Meeting of Creditors and the Trustee
After the automatic stay goes into effect, the next step in the bankruptcy process is the Meeting of Creditors and the Trustee. This meeting, also known as the 341 meeting, is part of your bankruptcy case. It typically takes place about a month after you file for bankruptcy and is scheduled by the court.
During the meeting, you, your attorney, the bankruptcy trustee, and your creditors have the opportunity to ask questions and gather information about your financial situation. Not all the time creditors don’t always attend these meetings. In fact, it’s more common for only the trustee to be present.
The trustee’s role is to review your bankruptcy paperwork, verify the accuracy of the information provided, and ensure compliance with the bankruptcy laws. They’ll ask you questions about your assets, debts, income, and expenses. You should be honest and straightforward when answering these questions.
Discharge of Debts and Financial Fresh Start
To achieve a fresh start and eliminate your debts, the bankruptcy process culminates in the discharge of your financial obligations. This is the final step in the bankruptcy process, where the court issues an order that releases you from the legal responsibility to repay certain debts. The discharge of debts provides you with a financial clean slate and allows you to move forward without the burden of overwhelming financial obligations.

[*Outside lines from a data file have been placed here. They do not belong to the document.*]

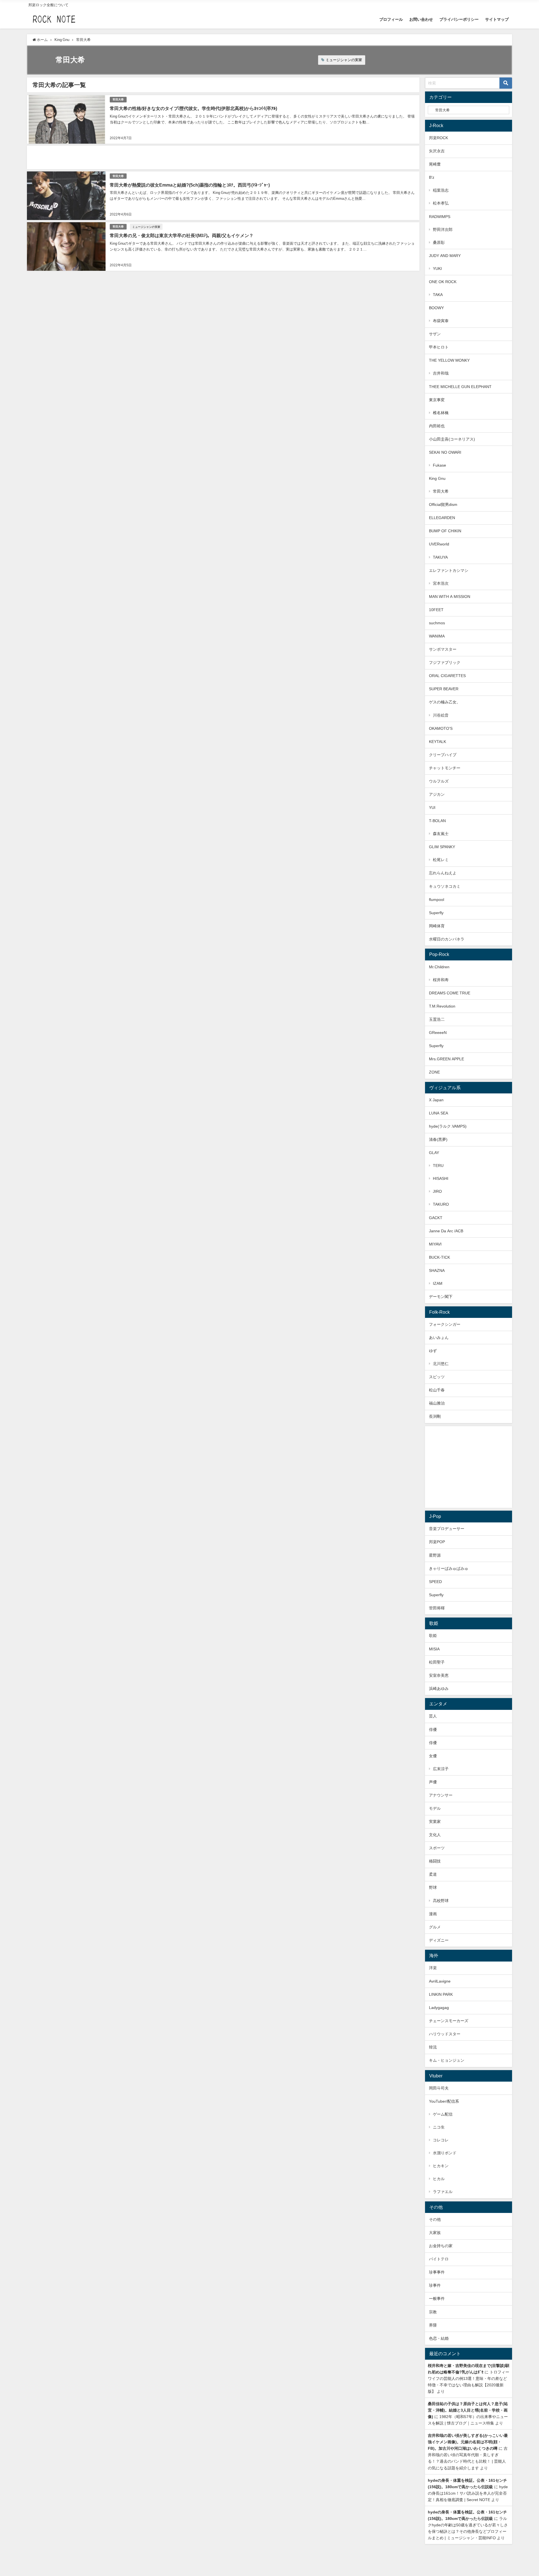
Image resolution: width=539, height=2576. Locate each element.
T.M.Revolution (442, 1006)
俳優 (433, 1729)
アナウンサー (441, 1795)
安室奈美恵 (439, 1675)
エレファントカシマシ (448, 570)
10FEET (436, 610)
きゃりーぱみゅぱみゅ (448, 1568)
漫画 (433, 1914)
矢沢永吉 (437, 151)
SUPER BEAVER (443, 689)
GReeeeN (438, 1032)
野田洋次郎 (443, 229)
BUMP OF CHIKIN (445, 531)
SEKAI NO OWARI (445, 452)
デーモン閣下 (441, 1297)
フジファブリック (444, 662)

Not all debts can be discharged in bankruptcy. Certain types of debts, such as child support, alimony, student loans, and certain tax obligations, are typically not eligible for discharge. Still, most unsecured debts, such as credit card debt and medical bills, can be discharged through bankruptcy.
Once your debts are discharged, you’re no longer legally obligated to repay them. This means that creditors are prohibited from taking any further action to collect the discharged debts. They can’t contact you, garnish your wages, or file lawsuits against you to collect the discharged debts. You’re granted a fresh start and the opportunity to rebuild your financial life.
Even so, bankruptcy will have an impact on your credit score and financial future. The bankruptcy will remain on your credit report for a certain period of time, typically seven to ten years, depending on the type of bankruptcy filed. It may be more difficult to obtain credit or loans in the future, and you may be offered higher interest rates. It’s difficult to work on rebuilding your credit after bankruptcy by making timely payments and managing your finances responsibly.
When filing bankruptcy you have options depending on your financial situation. The filing process requires documentation, and once you file, an automatic stay goes into effect, stopping creditor communication.
If approved, you may receive a discharge of debts, giving you a fresh start financially. Bankruptcy can be a good option and a relief chance to rebuild your financial future. Remember, it is crucial to hire a bankruptcy attorney who can guide you through the process.